- [Work request]: Copy out every line below without alteration.

Saved entries:
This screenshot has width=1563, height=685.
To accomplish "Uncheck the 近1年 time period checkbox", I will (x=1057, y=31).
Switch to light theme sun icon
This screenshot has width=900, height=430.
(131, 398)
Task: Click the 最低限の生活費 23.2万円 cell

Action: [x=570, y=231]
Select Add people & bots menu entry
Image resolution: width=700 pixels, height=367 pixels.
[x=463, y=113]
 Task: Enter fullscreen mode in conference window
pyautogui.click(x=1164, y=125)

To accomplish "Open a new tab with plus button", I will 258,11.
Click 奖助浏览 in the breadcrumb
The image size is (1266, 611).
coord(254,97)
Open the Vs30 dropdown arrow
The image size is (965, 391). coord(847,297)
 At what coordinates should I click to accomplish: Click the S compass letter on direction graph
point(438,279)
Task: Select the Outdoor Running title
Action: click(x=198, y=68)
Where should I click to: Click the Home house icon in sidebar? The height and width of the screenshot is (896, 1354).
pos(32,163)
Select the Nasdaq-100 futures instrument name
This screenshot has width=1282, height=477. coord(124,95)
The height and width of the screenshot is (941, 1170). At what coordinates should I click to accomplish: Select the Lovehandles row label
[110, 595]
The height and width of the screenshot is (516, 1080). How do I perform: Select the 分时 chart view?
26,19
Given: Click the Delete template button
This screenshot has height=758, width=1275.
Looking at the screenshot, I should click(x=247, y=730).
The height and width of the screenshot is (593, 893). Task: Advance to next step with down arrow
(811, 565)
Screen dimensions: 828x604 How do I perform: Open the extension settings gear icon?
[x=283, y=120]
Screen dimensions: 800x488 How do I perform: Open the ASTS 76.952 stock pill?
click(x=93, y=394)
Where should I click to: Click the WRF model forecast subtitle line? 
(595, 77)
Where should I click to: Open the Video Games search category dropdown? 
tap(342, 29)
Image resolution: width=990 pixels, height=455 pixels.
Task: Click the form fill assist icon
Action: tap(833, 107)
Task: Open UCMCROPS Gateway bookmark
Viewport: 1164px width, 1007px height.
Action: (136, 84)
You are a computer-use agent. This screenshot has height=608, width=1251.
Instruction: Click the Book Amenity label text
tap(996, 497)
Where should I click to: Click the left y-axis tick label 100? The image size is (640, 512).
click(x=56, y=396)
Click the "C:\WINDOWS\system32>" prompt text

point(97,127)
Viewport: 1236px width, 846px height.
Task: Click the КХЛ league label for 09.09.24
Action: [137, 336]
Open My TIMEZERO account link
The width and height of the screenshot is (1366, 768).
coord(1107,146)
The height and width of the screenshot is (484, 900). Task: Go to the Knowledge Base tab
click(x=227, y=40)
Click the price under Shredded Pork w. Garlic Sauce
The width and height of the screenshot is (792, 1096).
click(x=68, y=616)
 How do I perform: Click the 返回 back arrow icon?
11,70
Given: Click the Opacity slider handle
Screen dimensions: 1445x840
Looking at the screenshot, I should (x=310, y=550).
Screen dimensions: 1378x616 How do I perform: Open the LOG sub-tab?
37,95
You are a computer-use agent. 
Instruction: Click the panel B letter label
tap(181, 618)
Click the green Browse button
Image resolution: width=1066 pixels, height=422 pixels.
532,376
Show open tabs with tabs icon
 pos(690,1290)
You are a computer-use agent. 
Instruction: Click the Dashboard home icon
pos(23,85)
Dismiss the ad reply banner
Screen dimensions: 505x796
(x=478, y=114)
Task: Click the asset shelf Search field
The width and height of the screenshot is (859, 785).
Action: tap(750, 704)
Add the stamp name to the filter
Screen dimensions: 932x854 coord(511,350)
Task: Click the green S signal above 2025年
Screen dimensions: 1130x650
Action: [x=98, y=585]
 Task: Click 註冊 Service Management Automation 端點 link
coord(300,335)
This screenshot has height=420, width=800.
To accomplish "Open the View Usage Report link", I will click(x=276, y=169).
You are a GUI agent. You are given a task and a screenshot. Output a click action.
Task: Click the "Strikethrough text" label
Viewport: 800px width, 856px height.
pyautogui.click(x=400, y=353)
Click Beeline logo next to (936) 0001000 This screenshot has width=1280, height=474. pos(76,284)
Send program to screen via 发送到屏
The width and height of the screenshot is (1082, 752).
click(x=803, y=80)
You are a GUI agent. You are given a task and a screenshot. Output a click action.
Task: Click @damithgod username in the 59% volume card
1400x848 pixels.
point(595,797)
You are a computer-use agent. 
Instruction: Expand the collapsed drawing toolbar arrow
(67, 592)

- [Task response]:
This screenshot has width=1563, height=685.
To accomplish "Uncheck the 近1年 time period checkbox", I will (x=1057, y=31).
Switch to light theme sun icon
This screenshot has width=900, height=430.
(131, 398)
Task: Click the 最低限の生活費 23.2万円 cell

Action: [x=570, y=231]
Select Add people & bots menu entry
Image resolution: width=700 pixels, height=367 pixels.
[x=463, y=113]
 Task: Enter fullscreen mode in conference window
pyautogui.click(x=1164, y=125)

To accomplish "Open a new tab with plus button", I will 258,11.
Click 奖助浏览 in the breadcrumb
The image size is (1266, 611).
coord(254,97)
Open the Vs30 dropdown arrow
The image size is (965, 391). coord(847,297)
 At what coordinates should I click to accomplish: Click the S compass letter on direction graph
point(438,279)
Task: Select the Outdoor Running title
Action: click(x=198, y=68)
Where should I click to: Click the Home house icon in sidebar? The height and width of the screenshot is (896, 1354).
pos(32,163)
Select the Nasdaq-100 futures instrument name
This screenshot has width=1282, height=477. coord(124,95)
The height and width of the screenshot is (941, 1170). At what coordinates should I click to accomplish: Select the Lovehandles row label
[110, 595]
The height and width of the screenshot is (516, 1080). How do I perform: Select the 分时 chart view?
26,19
Given: Click the Delete template button
This screenshot has height=758, width=1275.
Looking at the screenshot, I should click(x=247, y=730).
The height and width of the screenshot is (593, 893). Task: Advance to next step with down arrow
(811, 565)
Screen dimensions: 828x604 How do I perform: Open the extension settings gear icon?
[x=283, y=120]
Screen dimensions: 800x488 How do I perform: Open the ASTS 76.952 stock pill?
click(x=93, y=394)
Where should I click to: Click the WRF model forecast subtitle line? 
(595, 77)
Where should I click to: Open the Video Games search category dropdown? 
tap(342, 29)
Image resolution: width=990 pixels, height=455 pixels.
Task: Click the form fill assist icon
Action: tap(833, 107)
Task: Open UCMCROPS Gateway bookmark
Viewport: 1164px width, 1007px height.
Action: (136, 84)
You are a computer-use agent. This screenshot has height=608, width=1251.
Instruction: Click the Book Amenity label text
tap(996, 497)
Where should I click to: Click the left y-axis tick label 100? The image size is (640, 512).
click(x=56, y=396)
Click the "C:\WINDOWS\system32>" prompt text

point(97,127)
Viewport: 1236px width, 846px height.
Task: Click the КХЛ league label for 09.09.24
Action: [137, 336]
Open My TIMEZERO account link
The width and height of the screenshot is (1366, 768).
coord(1107,146)
The height and width of the screenshot is (484, 900). Task: Go to the Knowledge Base tab
click(x=227, y=40)
Click the price under Shredded Pork w. Garlic Sauce
The width and height of the screenshot is (792, 1096).
click(x=68, y=616)
 How do I perform: Click the 返回 back arrow icon?
11,70
Given: Click the Opacity slider handle
Screen dimensions: 1445x840
Looking at the screenshot, I should (x=310, y=550).
Screen dimensions: 1378x616 How do I perform: Open the LOG sub-tab?
37,95
You are a computer-use agent. 
Instruction: Click the panel B letter label
tap(181, 618)
Click the green Browse button
Image resolution: width=1066 pixels, height=422 pixels.
532,376
Show open tabs with tabs icon
 pos(690,1290)
You are a computer-use agent. 
Instruction: Click the Dashboard home icon
pos(23,85)
Dismiss the ad reply banner
Screen dimensions: 505x796
(x=478, y=114)
Task: Click the asset shelf Search field
The width and height of the screenshot is (859, 785).
Action: tap(750, 704)
Add the stamp name to the filter
Screen dimensions: 932x854 coord(511,350)
Task: Click the green S signal above 2025年
Screen dimensions: 1130x650
Action: [x=98, y=585]
 Task: Click 註冊 Service Management Automation 端點 link
coord(300,335)
This screenshot has height=420, width=800.
To accomplish "Open the View Usage Report link", I will click(x=276, y=169).
You are a GUI agent. You are given a task and a screenshot. Output a click action.
Task: Click the "Strikethrough text" label
Viewport: 800px width, 856px height.
pyautogui.click(x=400, y=353)
Click Beeline logo next to (936) 0001000 This screenshot has width=1280, height=474. pos(76,284)
Send program to screen via 发送到屏
The width and height of the screenshot is (1082, 752).
click(x=803, y=80)
You are a GUI agent. You are given a task and a screenshot. Output a click action.
Task: Click @damithgod username in the 59% volume card
1400x848 pixels.
point(595,797)
You are a computer-use agent. 
Instruction: Expand the collapsed drawing toolbar arrow
(67, 592)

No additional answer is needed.